Output: A set of edge modifications (addition or deletion) of minimum size that transforms $G$ into a cluster graph.
Recall that a cluster graph is a graph in which every connected component forms a clique; it is also characterized by the forbidden induced subgraph $P_3$ (a path on three vertices).
Example
In this example, one edge addition and two edge deletions transform the input graph into a cluster graph.
Background
Clustering plays an important role in modern society. Clustering is the task of partitioning instances into some number of groups (called clusters) such that instances in the same group are similar to one another. The Cluster Editing problem is one of the most natural ways to model clustering on graphs.

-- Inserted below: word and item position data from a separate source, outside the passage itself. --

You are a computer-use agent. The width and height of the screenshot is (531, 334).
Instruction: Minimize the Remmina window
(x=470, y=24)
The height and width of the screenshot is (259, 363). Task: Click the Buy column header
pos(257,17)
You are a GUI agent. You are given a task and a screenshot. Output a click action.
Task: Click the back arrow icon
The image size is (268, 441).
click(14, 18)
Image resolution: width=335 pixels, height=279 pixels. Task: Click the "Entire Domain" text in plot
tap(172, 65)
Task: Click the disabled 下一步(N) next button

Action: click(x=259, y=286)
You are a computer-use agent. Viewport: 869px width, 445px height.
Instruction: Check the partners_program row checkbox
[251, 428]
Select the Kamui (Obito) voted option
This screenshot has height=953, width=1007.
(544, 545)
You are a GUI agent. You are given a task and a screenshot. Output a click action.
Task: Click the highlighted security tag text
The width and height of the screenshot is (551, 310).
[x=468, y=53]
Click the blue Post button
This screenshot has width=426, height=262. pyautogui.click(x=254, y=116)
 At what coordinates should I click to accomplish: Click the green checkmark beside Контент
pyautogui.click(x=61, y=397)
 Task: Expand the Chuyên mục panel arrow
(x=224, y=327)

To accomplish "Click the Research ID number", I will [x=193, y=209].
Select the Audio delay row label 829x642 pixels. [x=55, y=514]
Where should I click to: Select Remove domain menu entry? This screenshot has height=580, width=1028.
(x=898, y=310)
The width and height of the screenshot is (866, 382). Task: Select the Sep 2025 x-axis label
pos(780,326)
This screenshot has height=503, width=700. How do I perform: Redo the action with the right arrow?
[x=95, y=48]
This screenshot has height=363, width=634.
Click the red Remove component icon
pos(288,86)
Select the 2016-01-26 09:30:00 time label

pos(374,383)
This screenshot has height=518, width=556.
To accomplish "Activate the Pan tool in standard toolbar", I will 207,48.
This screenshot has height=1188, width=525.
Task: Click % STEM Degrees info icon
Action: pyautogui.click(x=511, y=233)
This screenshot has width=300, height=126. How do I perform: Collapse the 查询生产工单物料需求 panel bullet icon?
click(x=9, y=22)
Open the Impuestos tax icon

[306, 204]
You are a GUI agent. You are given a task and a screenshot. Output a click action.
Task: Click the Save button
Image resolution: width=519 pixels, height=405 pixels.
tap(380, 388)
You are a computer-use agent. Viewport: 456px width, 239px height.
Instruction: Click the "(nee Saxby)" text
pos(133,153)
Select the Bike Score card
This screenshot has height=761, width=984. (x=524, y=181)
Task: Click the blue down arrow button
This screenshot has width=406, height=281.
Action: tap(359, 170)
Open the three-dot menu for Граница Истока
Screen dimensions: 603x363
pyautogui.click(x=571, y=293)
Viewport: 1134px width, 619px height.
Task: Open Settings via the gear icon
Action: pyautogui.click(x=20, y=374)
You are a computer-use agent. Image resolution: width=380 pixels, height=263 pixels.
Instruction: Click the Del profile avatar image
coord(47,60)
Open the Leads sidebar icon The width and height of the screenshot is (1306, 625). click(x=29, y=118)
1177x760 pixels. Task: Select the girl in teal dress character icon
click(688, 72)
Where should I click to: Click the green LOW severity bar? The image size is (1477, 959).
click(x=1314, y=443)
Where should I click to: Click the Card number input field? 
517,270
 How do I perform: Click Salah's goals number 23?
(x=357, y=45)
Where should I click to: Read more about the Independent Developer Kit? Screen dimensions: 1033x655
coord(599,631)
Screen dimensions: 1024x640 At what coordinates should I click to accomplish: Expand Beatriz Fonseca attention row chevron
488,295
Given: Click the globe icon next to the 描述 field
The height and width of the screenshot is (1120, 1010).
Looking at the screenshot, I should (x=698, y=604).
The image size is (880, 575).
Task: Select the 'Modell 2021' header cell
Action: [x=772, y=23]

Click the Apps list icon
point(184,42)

Cluster Editing is NP-hard but fixed parameter tractable (FPT) for the minimum solution size $k$. In fact, there is a simple $O(3^k \cdot (|V| + |E|))$-time branching algorithm. If there is an induced path $(u, v, w)$ on three vertices (which can be found in linear time), we branch into three cases: add an edge $uw$, delete the edge $uv$, or delete the edge $vw$.
Literature
- van Bevern, R., Froese, V. and Komusiewicz, C., 2018. Parameterizing edge modification problems above lower bounds. Theory of Computing Systems, 62(3), pp.739-770.
- Böcker, S., 2012. A golden ratio parameterized algorithm for cluster editing. Journal of Discrete Algorithms, 16, pp.79-89.
- Böcker, S. and Baumbach, J., 2013. Cluster editing. In Conference on Computability in Europe, pp. 33-44.
- Cao, Y. and Chen, J., 2012. Cluster editing: Kernelization based on edge cuts. Algorithmica, 64(1), pp.152-169.
- Fomin, F.V., Kratsch, S., Pilipczuk, M., Pilipczuk, M. and Villanger, Y., 2014. Tight bounds for parameterized complexity of cluster editing with a small number of clusters. Journal of Computer and System Sciences, 80(7), pp.1430-1447.